Excerpted data =>
====================

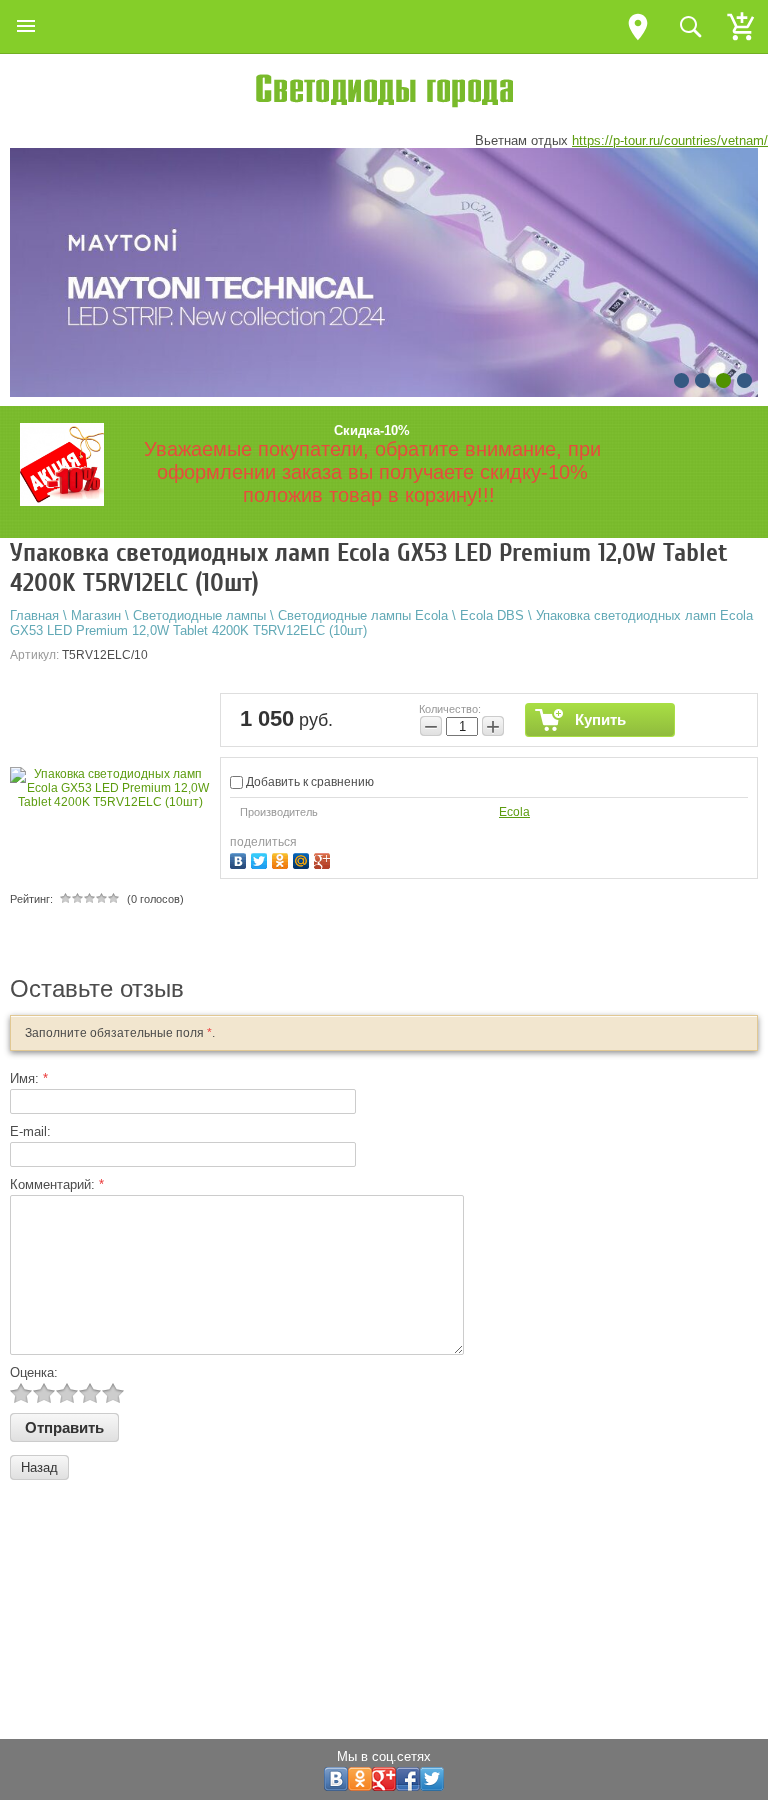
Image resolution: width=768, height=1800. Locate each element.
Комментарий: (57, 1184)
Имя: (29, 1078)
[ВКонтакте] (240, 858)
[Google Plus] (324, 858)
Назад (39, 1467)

====================

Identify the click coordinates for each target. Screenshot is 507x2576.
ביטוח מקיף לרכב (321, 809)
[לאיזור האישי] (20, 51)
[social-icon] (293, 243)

====================

From the entries above, copy out every line where the string "each" appears.

Image resolution: width=768, height=1800. Locate each element.
Identify the click coordinates for each target. Screenshot is 507x2576.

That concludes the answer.